Please transcribe exactly, and only, the lines of the data below between the line holding "Task: Click the VueScan icon in the title bar" and the line holding "Click the Registry stage pill", inclusive.

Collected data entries
+ + + + +
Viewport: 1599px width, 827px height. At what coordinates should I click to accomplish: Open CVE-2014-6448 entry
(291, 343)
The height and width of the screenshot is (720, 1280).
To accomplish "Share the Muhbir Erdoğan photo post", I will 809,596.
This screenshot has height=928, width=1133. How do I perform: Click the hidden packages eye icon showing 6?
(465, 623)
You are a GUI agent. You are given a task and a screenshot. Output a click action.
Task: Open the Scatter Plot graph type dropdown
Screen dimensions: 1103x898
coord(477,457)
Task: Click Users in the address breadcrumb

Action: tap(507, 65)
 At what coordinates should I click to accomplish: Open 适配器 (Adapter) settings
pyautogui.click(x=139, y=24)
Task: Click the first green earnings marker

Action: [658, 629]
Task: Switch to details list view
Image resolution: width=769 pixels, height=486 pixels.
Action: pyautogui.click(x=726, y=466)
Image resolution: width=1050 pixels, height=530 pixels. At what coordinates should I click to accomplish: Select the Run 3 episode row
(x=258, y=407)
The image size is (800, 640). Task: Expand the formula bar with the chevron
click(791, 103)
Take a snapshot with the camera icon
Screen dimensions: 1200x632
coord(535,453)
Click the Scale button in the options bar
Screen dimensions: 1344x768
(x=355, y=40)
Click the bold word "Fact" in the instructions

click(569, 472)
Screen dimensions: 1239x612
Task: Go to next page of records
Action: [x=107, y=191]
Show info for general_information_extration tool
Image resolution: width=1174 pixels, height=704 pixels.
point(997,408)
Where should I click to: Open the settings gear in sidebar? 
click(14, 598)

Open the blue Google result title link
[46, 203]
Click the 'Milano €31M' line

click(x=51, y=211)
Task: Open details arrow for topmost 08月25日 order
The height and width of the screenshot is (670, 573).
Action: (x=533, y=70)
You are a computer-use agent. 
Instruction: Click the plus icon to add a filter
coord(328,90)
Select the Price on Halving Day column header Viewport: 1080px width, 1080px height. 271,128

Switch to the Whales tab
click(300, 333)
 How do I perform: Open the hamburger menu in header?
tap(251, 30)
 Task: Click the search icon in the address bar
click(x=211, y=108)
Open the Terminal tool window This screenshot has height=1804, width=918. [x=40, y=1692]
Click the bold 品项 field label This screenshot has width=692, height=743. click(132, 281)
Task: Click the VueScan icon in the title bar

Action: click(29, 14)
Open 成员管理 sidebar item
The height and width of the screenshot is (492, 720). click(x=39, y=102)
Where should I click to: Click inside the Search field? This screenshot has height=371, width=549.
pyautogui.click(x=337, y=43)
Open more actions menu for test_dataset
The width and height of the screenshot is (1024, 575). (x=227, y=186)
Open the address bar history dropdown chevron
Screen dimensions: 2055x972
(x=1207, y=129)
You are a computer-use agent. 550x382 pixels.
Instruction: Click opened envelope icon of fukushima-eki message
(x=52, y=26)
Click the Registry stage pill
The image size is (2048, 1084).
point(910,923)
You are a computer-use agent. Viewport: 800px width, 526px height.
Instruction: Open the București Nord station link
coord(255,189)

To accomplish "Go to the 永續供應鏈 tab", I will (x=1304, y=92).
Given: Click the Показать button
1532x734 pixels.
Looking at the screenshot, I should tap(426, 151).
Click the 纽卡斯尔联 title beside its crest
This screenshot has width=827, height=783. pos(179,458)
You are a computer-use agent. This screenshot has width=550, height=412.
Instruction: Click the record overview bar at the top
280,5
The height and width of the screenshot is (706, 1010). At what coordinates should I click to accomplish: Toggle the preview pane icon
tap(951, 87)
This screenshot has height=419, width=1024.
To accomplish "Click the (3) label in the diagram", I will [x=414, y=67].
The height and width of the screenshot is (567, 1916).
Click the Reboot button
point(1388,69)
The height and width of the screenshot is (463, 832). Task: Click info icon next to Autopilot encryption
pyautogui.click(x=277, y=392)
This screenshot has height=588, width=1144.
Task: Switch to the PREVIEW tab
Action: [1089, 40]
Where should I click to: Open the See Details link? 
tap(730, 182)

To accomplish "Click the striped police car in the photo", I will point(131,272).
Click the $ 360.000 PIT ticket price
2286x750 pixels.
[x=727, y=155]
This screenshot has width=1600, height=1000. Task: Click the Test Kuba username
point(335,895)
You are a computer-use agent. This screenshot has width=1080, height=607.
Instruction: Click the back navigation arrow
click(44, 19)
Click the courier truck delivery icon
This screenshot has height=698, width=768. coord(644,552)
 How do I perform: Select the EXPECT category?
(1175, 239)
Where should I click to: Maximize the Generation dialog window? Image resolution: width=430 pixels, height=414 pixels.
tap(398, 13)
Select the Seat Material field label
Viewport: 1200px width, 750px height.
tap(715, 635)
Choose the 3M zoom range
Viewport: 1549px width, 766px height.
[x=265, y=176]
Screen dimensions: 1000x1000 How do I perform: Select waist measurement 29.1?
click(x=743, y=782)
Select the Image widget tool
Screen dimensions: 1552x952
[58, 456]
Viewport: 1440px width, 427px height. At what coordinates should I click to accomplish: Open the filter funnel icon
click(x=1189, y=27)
+ + + + +
PROBLEM SOLUTION
Task: Click the VueScan icon in the title bar

Action: click(29, 14)
Open 成员管理 sidebar item
The height and width of the screenshot is (492, 720). click(x=39, y=102)
Where should I click to: Click inside the Search field? This screenshot has height=371, width=549.
pyautogui.click(x=337, y=43)
Open more actions menu for test_dataset
The width and height of the screenshot is (1024, 575). (x=227, y=186)
Open the address bar history dropdown chevron
Screen dimensions: 2055x972
(x=1207, y=129)
You are a computer-use agent. 550x382 pixels.
Instruction: Click opened envelope icon of fukushima-eki message
(x=52, y=26)
Click the Registry stage pill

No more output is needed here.